Before understanding the Group of Companies doctrine, we must first pay attention to the doctrine of privity of contract, the basic law that states that any third party to a contract or a non signatory to an agreement is not bound by its terms and they cannot enforce rights under the same. There are certain exceptions to the rule and that ushers in the Group of Companies Doctrine which is popularly used in the context of Arbitration proceedings. There can be certain exceptions to the doctrine of privity of contract where it is possible to treat the "alter ego" of a company to be the company itself. When parties enter into contract they often include a clause stating that their Representatives, successors and assigns (Any entity acquiring or succeeding to substantially all or in general all of the assets and business of the Company either by operation of law or otherwise), can be compelled to arbitrate any dispute arising, get the benefits or be bound by any resulting awards instead of the original signatory. One needs to bear in mind what clauses to include at the time of drafting the contract if they want to avoid the doctrine being attracted in future.

However it needs to be distinguished from the Doctrine of Piercing the Corporate Veil, although their objectives may sound similar, theoretically.

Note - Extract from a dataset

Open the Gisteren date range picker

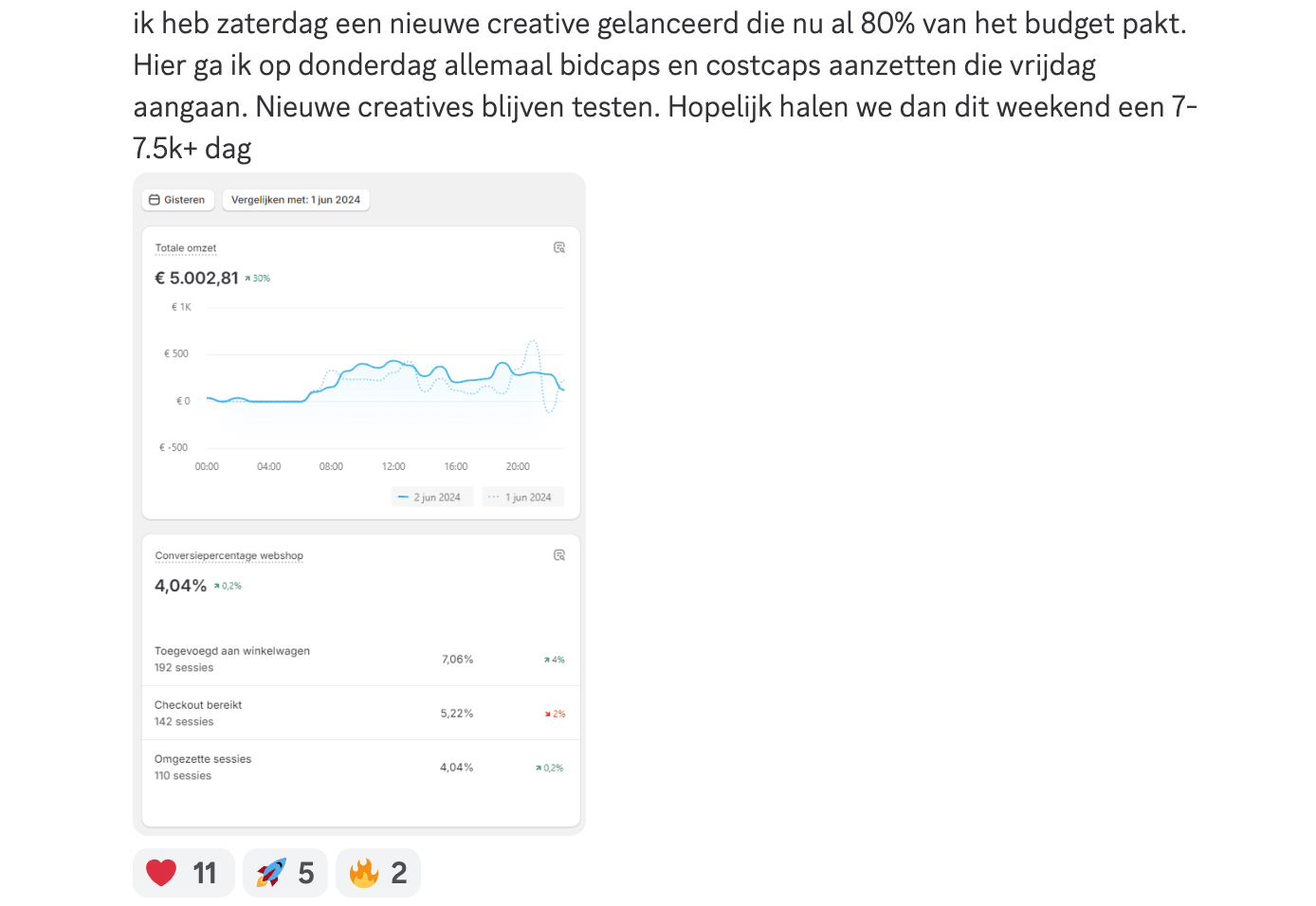pos(178,200)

The doctrine emerged for the very first time in the famous Dow Chemical case where ICC decided that the parent company, Dow Chemical Company (USA) should become a party to an agreement applying to its subsidiary Dow Chemical (France). This was for the first time applied in India in the case of Chloro Controls India v. Severn Trent Water Purification, (2013) 1 SCC 641 which laid down a composite transaction test whose definition was later expanded in a notable judgement by the Supreme Court in Mahanagar Telephone Nigam v. Canara Bank (Civil Appeal Nos. 6202-6205 /2019) which held that subsidiaries shall be bound by an arbitration agreement entered into by the parent, observing that merely having common ownership or control was not enough to bind the affiliates, subsidiary or a parent as non-signatory group companies. Instead, certain additional elements such as common intention, whether non-signatory companies are benefiting from the contract or performance of the contract in question by non-signatories needs to be taken into consideration.